Por Luis Fernando Verissimo / Publicado em 19 de dezembro de 2018

Ilustração: Ricardo Machado

Ilustração: Ricardo Machado

“Desilusão, desilusão…” O samba Dança da solidão, do grande Paulinho da Viola, cantado pela grande Marisa Monte, seria um fundo musical perfeito para estes estranhos tempos.

Poderíamos chamá-lo de leitmotiv da nossa desesperança, se quiséssemos ser bestas. A desilusão começou quando? Dá para escolher. No fim da ditadura que o Bolsonaro diz que nunca existiu, quando Tancredo ia tomar posse como o primeiro presidente civil em 20 anos, mas os germes hospitalares de Brasília tinham outros planos? Depois viria o entusiasmo seguido de grande frustração com Collor, o Breve, tão bonito, tão moderno, tão raso, a desilusão com o PT e a desilusão com os políticos em geral, agravada com as revelações de que até grão senhores da República levavam bola. E a desilusão com o 7 a 1, e a desilusão com a seleção do Tite, e a desilusão com a votação maciça para presidente de um homem notoriamente despreparado para o cargo por eleitores desiludidos e iludidos. Agora, os que claramente anseiam por heróis veem o Sergio Moro aceitar o Ministério da Justiça do novo governo, como recompensa (se não é, parece) por ter despachado o Lula para a cadeia ligeirinho e publicado a delação do Palocci contra o Lula dias antes da eleição. Até os mitos desiludem.
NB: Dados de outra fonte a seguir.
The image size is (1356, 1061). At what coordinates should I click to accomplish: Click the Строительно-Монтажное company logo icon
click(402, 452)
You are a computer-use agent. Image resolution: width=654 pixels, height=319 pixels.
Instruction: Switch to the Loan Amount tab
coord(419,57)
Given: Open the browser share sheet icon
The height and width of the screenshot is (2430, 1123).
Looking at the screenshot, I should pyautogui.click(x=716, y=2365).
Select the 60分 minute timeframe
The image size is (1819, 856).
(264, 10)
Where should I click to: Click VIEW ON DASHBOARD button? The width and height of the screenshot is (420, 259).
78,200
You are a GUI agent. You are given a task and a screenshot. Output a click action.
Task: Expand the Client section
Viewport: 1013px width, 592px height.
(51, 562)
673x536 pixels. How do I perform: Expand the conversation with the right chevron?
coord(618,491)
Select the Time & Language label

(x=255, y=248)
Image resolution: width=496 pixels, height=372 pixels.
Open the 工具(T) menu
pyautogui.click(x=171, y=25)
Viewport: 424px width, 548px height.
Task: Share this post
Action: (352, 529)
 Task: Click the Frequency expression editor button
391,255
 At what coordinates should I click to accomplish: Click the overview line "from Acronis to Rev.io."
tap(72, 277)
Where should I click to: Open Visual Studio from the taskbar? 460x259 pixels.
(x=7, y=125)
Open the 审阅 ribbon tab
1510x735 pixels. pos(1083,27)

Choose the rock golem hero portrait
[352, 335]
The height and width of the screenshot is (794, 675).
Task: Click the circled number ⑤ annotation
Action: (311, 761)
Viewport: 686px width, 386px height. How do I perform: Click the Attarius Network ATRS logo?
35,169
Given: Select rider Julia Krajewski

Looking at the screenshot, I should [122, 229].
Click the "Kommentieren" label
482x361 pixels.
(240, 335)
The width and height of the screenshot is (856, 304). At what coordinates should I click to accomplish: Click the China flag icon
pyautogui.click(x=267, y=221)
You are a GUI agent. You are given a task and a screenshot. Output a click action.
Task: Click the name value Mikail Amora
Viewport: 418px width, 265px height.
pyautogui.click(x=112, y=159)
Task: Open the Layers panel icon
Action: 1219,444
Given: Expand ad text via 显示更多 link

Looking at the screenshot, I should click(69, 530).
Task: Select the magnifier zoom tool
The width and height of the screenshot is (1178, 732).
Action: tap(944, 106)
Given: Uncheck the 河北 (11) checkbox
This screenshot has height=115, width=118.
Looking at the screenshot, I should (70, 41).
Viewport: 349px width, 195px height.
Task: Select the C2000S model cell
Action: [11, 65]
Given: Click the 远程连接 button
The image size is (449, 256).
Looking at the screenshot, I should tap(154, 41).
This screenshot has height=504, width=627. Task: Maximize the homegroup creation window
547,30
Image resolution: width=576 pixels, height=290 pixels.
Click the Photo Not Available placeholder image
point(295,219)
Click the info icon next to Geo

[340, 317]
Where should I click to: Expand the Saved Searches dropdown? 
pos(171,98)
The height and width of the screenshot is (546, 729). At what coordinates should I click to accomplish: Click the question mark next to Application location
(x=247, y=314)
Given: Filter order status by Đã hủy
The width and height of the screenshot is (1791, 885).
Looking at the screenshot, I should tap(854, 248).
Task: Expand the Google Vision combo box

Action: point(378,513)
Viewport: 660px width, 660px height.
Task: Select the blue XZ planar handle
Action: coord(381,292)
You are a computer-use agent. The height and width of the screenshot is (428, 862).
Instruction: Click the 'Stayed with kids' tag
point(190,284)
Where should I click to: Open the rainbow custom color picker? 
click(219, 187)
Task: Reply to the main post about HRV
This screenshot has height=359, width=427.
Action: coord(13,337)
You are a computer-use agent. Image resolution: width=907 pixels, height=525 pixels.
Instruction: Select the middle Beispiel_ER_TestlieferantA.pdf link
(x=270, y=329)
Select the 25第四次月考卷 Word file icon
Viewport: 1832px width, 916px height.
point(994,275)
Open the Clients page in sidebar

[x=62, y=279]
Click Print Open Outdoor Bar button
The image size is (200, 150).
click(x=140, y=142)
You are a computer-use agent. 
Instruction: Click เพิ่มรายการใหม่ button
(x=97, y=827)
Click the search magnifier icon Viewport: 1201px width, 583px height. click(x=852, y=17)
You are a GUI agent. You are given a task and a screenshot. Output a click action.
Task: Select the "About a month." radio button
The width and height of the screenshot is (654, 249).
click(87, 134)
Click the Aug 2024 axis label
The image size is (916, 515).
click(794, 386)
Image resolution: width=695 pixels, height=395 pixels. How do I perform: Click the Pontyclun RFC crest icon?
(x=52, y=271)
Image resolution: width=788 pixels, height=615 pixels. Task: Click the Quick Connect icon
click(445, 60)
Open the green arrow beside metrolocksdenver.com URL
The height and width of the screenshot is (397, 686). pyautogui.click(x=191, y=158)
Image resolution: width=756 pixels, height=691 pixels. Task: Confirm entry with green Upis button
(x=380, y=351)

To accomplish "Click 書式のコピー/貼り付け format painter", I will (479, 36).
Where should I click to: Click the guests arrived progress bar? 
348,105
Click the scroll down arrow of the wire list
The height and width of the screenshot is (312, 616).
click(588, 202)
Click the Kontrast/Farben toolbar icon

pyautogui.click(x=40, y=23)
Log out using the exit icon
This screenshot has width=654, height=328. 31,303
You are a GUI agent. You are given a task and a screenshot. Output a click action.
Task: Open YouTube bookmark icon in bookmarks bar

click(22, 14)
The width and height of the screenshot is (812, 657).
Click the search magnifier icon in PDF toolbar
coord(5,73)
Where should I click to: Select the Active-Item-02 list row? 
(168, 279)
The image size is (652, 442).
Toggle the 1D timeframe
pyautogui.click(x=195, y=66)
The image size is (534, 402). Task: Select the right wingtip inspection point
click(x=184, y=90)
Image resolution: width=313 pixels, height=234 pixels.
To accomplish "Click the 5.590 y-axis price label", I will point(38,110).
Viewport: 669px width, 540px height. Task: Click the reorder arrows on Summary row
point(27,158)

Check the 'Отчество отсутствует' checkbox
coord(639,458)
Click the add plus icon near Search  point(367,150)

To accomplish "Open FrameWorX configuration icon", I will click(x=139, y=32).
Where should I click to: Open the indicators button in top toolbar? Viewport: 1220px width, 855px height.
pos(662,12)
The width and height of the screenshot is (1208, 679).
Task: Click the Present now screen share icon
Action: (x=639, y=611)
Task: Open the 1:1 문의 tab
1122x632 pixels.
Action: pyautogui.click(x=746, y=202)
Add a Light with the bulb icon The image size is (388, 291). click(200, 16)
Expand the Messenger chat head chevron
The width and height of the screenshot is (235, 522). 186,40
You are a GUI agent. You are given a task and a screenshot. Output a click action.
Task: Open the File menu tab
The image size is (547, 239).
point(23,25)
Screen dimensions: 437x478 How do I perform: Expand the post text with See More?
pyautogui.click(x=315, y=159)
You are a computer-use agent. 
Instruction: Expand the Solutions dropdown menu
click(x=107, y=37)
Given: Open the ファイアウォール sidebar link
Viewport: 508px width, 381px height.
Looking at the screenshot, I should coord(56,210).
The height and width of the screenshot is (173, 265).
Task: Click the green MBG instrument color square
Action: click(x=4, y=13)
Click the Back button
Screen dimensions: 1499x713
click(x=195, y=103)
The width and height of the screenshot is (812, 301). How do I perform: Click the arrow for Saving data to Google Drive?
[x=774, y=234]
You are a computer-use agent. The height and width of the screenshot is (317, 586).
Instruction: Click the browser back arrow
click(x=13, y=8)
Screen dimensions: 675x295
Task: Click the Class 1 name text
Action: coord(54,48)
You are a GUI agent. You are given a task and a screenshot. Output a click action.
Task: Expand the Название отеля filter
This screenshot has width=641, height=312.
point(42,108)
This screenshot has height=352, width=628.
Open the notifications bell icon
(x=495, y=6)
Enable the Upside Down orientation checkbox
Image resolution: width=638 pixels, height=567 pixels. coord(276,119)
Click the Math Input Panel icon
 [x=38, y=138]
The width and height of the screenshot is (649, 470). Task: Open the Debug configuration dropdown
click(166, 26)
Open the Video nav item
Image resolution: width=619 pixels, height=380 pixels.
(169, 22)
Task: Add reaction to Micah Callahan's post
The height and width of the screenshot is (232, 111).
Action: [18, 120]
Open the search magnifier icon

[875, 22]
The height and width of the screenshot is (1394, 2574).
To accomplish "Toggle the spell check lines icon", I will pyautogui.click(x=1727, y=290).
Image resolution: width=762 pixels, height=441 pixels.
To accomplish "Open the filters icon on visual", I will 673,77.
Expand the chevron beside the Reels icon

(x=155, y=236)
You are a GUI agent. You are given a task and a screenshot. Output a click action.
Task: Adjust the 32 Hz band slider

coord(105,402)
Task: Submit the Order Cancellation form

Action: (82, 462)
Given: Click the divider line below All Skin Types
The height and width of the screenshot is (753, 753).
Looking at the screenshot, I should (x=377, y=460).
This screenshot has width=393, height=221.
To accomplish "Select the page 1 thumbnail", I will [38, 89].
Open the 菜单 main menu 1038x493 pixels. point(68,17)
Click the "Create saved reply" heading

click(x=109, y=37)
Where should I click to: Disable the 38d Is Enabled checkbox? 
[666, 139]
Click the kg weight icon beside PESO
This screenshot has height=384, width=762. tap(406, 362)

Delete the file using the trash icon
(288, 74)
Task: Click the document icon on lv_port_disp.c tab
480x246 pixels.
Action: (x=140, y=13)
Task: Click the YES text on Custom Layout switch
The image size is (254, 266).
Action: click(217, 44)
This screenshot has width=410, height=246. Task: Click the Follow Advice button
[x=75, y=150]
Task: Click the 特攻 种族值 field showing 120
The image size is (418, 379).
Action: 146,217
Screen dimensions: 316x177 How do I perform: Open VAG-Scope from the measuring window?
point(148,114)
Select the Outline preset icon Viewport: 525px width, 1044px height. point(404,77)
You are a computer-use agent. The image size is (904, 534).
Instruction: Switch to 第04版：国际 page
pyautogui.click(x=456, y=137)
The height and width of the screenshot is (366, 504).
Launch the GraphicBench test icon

Por falar em escândalos… O samba do Paulinho também tem um verso que, ligeiramente adaptado, nos diz respeito: “Quando eu penso no futuro, não esqueço o passado”. Se esta eleição presidencial por grande maioria provou alguma coisa, é que nosso passado não tem mais nenhuma relevância política. A ditadura foi esquecida, até os generais estão voltando. Bolsonaro pode ter razão, a ditadura pode nunca ter acontecido, o golpe de 64 pode ter sido apenas um movimento de tropas, como disse o Toffoli. Foi tudo um delírio, vamos esquecê-lo. Rubens Paiva, Stuart Angel, Vladimir Herzog, Manuel Fiel Filho e as centenas de supostos desaparecidos, podem voltar. Acabou a farsa. E façam suas apostas: o que vai ser esclarecido primeiro, o caso da bomba no Riocentro, do qual nunca se ouviu mais nada, ou o caso da Marielle, que também não?